=== What is asked ===
Reproduce the lines below verbatim, starting at the line that contains "What do you see at coordinates (489, 278)" and ending at the line that contains "center [489, 278].", and output only those lines.

=== Data for this exercise ===
:::
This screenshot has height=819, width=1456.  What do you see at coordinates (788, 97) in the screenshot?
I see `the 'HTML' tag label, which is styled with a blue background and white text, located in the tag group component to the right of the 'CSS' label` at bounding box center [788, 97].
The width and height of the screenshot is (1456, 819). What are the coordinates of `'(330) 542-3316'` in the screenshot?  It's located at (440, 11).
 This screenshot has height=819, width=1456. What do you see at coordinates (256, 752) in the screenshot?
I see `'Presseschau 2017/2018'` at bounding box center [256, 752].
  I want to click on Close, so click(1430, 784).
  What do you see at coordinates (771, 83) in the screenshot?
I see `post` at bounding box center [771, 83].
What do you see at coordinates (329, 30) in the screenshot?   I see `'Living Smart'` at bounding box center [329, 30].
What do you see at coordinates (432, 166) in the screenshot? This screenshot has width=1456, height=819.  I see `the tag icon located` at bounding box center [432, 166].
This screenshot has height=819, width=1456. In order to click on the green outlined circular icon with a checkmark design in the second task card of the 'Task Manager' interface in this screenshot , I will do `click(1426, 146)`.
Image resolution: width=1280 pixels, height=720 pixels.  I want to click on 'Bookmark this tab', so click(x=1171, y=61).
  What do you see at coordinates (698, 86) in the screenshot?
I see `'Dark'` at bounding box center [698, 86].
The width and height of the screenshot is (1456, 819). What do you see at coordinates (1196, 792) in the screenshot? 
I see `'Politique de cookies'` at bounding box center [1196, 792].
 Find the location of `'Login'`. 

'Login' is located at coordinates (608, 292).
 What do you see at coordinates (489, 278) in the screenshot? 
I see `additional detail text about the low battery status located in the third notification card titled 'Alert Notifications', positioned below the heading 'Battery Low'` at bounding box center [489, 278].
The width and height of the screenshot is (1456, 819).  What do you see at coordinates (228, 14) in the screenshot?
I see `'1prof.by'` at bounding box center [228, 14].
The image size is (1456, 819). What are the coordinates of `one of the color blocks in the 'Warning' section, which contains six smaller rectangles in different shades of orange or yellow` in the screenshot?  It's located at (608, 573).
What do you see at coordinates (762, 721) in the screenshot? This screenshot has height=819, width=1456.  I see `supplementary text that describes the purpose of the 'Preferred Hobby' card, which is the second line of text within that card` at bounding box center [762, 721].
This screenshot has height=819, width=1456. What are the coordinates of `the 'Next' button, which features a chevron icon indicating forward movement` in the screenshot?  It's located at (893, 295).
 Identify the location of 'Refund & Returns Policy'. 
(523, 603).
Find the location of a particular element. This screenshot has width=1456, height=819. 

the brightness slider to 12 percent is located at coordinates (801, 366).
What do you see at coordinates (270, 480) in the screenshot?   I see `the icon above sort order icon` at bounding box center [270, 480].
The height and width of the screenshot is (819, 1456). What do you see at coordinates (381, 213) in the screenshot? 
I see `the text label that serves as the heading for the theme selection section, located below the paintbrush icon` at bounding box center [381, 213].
:::
=== The response ===
 What do you see at coordinates (489, 278) in the screenshot? 
I see `additional detail text about the low battery status located in the third notification card titled 'Alert Notifications', positioned below the heading 'Battery Low'` at bounding box center [489, 278].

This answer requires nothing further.